Date of this Version
Frontiers in Immunology | www.frontiersin.org March 2019 | Volume 10 | Article 482
Toll-like receptors (TLRs) play a crucial role in innate immunity and provide a first line of host defense against invading pathogens. Of the identified human TLRs, TLR10 remains an orphan receptor whose ligands and functions are poorly understood. In the present study, we sought to evaluate the level of TLR10 expression in breastmilk (BM) and explore its potential function in the context of HIV-1 infection.
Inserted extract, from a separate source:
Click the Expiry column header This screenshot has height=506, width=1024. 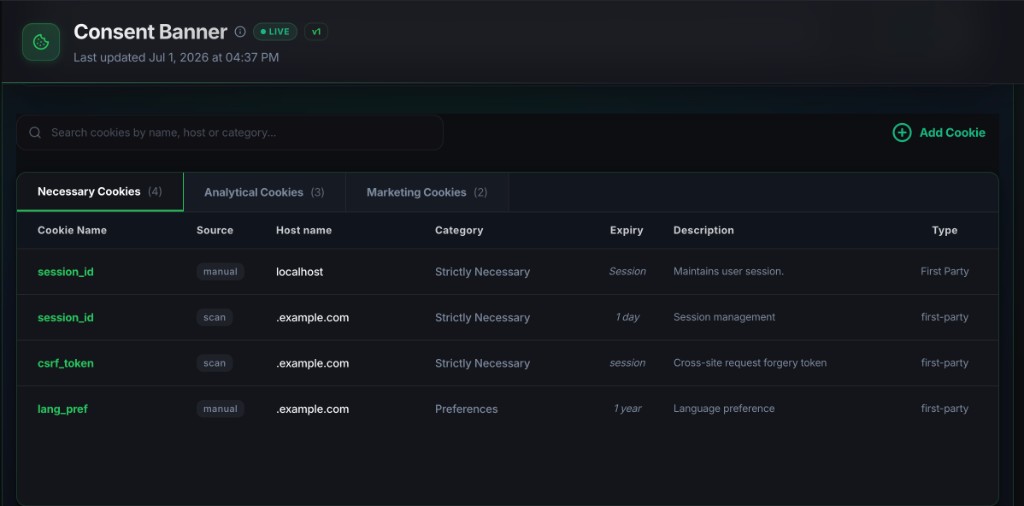[x=626, y=230]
We evaluated HIV-1-infected (Nigerian: n = 40) and uninfected (Nigerian: n = 27; Canadian: n = 15) BM samples for TLR expression (i.e., TLR10, TLR2, and TLR1) and report here that HIV-1-infected BM from Nigerian women showed significantly higher levels of TLR10, TLR1, and TLR2 expression. Moreover, the level of TLR10 expression in HIV-1-infected BM was upregulated by over 100-fold compared to that from uninfected control women. In vitro studies using TZMbl cells demonstrated that TLR10 overexpression contributes to higher HIV-1 infection and proviral DNA integration. Conversely, TLR10 inhibition significantly decreased HIV-1 infection. Notably, HIV-1 gp41 was recognized as a TLR10 ligand, leading to the induction of IL-8 and NF-kBa activation. The identification of a TLR10 ligand and its involvement in HIV-1 infection enhances our current understanding of HIV-1 replication and may assist in the development of improved future therapeutic strategies.